START Data records

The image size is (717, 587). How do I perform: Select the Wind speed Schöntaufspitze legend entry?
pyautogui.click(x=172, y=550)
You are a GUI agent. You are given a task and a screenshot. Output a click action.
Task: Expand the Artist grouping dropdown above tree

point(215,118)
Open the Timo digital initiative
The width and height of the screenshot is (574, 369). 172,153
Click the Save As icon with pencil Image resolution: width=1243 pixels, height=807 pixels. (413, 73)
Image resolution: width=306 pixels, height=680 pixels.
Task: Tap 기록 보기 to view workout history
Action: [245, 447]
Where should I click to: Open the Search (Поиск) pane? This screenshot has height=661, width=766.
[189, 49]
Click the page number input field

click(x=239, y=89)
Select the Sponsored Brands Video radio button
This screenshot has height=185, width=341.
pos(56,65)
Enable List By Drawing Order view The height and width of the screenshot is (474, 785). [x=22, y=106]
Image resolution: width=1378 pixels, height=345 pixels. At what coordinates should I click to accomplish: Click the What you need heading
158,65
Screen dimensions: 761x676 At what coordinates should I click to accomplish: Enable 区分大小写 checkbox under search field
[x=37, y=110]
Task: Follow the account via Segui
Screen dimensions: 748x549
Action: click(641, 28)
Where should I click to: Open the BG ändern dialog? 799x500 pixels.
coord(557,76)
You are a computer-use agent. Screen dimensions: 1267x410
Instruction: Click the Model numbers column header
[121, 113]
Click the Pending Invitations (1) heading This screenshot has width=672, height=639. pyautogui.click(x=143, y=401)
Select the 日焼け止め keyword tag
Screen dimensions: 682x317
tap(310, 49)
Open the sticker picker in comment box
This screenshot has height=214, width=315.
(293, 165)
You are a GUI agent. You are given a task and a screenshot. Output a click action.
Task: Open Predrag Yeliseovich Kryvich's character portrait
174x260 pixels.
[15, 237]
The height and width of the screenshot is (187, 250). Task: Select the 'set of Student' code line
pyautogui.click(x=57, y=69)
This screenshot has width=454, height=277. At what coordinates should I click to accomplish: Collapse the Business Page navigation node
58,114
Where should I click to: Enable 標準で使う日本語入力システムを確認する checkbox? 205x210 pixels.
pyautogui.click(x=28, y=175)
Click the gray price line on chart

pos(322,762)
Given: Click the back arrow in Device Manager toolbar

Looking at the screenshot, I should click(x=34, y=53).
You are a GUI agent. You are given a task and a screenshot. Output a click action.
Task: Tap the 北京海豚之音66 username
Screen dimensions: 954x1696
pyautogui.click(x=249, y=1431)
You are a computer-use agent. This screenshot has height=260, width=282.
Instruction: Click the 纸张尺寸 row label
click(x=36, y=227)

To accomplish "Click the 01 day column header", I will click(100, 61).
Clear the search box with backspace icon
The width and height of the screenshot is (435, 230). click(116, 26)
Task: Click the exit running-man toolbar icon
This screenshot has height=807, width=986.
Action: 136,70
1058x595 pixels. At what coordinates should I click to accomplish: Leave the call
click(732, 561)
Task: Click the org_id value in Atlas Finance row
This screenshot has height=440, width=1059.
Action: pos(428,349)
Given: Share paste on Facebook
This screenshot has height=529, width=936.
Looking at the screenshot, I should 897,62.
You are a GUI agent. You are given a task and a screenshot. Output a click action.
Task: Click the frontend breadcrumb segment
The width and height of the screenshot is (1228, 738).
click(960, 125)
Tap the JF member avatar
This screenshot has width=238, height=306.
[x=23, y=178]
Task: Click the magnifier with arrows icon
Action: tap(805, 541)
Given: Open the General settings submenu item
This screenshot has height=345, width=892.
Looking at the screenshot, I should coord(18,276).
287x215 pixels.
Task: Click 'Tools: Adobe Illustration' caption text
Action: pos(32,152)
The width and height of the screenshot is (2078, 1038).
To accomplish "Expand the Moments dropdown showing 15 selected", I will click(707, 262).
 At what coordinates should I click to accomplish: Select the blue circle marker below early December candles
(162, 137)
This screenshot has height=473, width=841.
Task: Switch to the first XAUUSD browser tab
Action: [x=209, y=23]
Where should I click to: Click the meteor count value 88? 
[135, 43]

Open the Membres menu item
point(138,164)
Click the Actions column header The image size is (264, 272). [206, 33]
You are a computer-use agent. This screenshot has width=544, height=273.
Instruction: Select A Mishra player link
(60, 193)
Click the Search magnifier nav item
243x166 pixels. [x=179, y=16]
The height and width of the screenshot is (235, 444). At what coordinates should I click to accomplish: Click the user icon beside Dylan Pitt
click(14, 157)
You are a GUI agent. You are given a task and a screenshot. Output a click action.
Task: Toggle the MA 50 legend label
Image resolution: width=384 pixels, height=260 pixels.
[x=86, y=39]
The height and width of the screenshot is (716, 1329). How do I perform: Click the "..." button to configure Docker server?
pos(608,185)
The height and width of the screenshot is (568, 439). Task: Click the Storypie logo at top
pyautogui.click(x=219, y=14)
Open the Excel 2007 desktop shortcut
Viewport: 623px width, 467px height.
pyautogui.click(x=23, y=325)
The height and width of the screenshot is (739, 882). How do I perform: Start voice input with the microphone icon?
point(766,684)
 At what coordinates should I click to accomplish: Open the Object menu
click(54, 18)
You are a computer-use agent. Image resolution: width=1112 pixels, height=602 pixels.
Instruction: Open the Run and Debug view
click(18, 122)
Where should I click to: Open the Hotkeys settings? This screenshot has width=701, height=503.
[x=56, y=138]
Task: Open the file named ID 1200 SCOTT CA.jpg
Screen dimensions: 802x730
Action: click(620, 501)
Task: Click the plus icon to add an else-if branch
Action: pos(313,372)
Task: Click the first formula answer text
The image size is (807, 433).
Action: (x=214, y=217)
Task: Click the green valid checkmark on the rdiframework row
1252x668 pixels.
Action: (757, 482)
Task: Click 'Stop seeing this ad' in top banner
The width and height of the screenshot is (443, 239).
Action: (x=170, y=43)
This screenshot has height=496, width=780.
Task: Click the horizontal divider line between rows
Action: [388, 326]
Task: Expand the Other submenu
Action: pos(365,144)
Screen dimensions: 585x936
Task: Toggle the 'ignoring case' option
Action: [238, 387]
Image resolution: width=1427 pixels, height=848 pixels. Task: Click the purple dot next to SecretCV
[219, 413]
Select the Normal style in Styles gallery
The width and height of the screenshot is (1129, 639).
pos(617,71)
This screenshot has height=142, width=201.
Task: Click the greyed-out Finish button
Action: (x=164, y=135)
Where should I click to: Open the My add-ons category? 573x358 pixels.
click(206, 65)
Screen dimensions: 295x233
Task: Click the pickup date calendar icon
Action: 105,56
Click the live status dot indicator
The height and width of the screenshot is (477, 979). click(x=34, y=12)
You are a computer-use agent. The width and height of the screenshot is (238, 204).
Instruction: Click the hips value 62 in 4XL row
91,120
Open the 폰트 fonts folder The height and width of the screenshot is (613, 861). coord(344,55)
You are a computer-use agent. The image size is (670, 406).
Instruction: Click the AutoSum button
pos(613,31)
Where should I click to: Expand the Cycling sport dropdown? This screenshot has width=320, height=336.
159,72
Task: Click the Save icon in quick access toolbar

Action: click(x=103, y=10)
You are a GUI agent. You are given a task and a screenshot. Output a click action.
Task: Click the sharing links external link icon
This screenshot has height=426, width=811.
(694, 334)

END Data records

**Requirement:** In the records above, the line with "Screen dimensions: 761x676" marks the start and the line with "Select the 日焼け止め keyword tag" marks the end; copy that stretch exactly, both lines included, and nothing else.

**Expected answer:**
Screen dimensions: 761x676 At what coordinates should I click to accomplish: Enable 区分大小写 checkbox under search field
[x=37, y=110]
Task: Follow the account via Segui
Screen dimensions: 748x549
Action: click(641, 28)
Where should I click to: Open the BG ändern dialog? 799x500 pixels.
coord(557,76)
You are a computer-use agent. Screen dimensions: 1267x410
Instruction: Click the Model numbers column header
[121, 113]
Click the Pending Invitations (1) heading This screenshot has width=672, height=639. pyautogui.click(x=143, y=401)
Select the 日焼け止め keyword tag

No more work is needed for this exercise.